Purpose: Previous efforts to develop transcriptional markers of chemotherapy sensitivity in TNBC had limited success due to the heterogeneity of this disease. The purpose of this study was to identify genomic differences between extremely chemotherapy sensitive and highly chemotherapy resistant TNBC through whole exome sequencing and to assess measures of genomic heterogeneity as predictive markers.
Methods: Twenty nine cases were selected from a prospectively collected cohort of fine needle aspiration specimens obtained before preoperative chemotherapy (MDACC) to represent two extreme response cohorts including pathologic complete response (pCR, N=17) or extensive residual cancer (eRD, N=12). DNA was extracted from specimens stored in RNAlater, exomes were captured using NimbleGen SeqCap EZ Exome Library preparation and paired-end sequencing of 75 base pair fragments was performed on Illumina HiSeq 2000. Alignment and variant calling were performed with BWA and GATK haplotype caller. Variants were filtered against the 1000 Genomes and TCGA normal breast samples to identify candidate somatic variants. Fisher-exact test was used to identify variant genes associated with sensitivity to chemotherapy. We calculated overall mutational load and normal-adjusted clonal entropy of driver mutations as measures of genome heterogeneity. The chi-squared test was used to compare differences in mutational spectra and genome heterogeneity between the two response groups.
Results: The mean coverage was over 150X and 93% of target regions had > 20X coverage. The number of non-silent COSMIC mutations was similar in tumors from the two response groups (pCR: 63, range 49-82; eRD: 59, range 43-78) as well as the number of novel non-silent mutations (eRD: 223, range 113-388; pCR: 192, range 125-293). Gene level aggregation of variants identified 4 genes (MUC21, SLCO5A1, LRBA, STNE1) with response-associated mutational patterns. However, mutations were non recurrent and p-values were modest, ranging from 0.04 to 0.005. We observed greater overall mutational load and subclonal heterogeneity (clonal entropy of cancer related mutations) associated with eRD compared to pCR. Both measures suggest that higher genomic DNA diversity is associated with chemotherapy resistance. However, some genes (BRCA1 and MKI67) had higher mutational load (sum of minor allele frequencies per gene) associated with pCR compared to eRD. In general, a higher proportion of C>T transition (P=0.011) and lower A>G transition (P=0.028) was associated with eRD. The same mutational spectrum shift was previously described in the comparison of trunk and branch driver events suggesting that eRD tumors may undergo heterogeneous branched evolution.

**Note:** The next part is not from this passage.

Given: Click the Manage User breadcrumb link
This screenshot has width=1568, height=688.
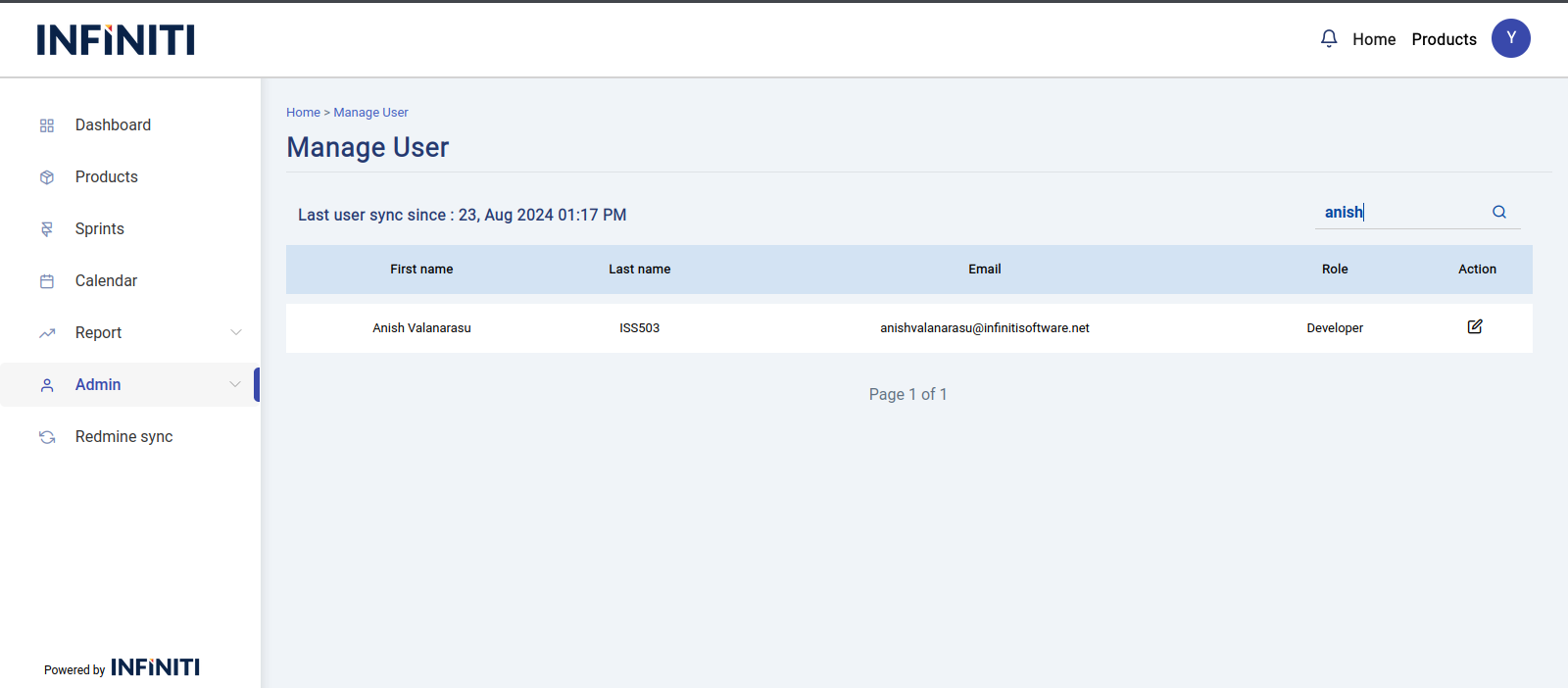Looking at the screenshot, I should (x=370, y=113).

Conclusion: We observed greater genomic diversity and distinctive mutational spectra in original pre-treatment samples of TNBC that were associated with extensive residual disease compared to pCR. Our analysis suggests that broad measures of genomic diversity may serve as markers of resistance to chemotherapy.
Citation Format: Tingting Jiang, Weiwei Shi, William F Symmans, Charles Li, James Platt, Rosanna Lau, Vikram B Wali, Richard Lifton, Lajos Pusztai, Christos Hatzis. Broad exonic DNA diversity is associated with resistance to taxane-FAC chemotherapy in triple negative breast cancer [abstract]. In: Proceedings of the Thirty-Seventh Annual CTRC-AACR San Antonio Breast Cancer Symposium: 2014 Dec 9-13; San Antonio, TX. Philadelphia (PA): AACR; Cancer Res 2015;75(9 Suppl):Abstract nr PD3-2.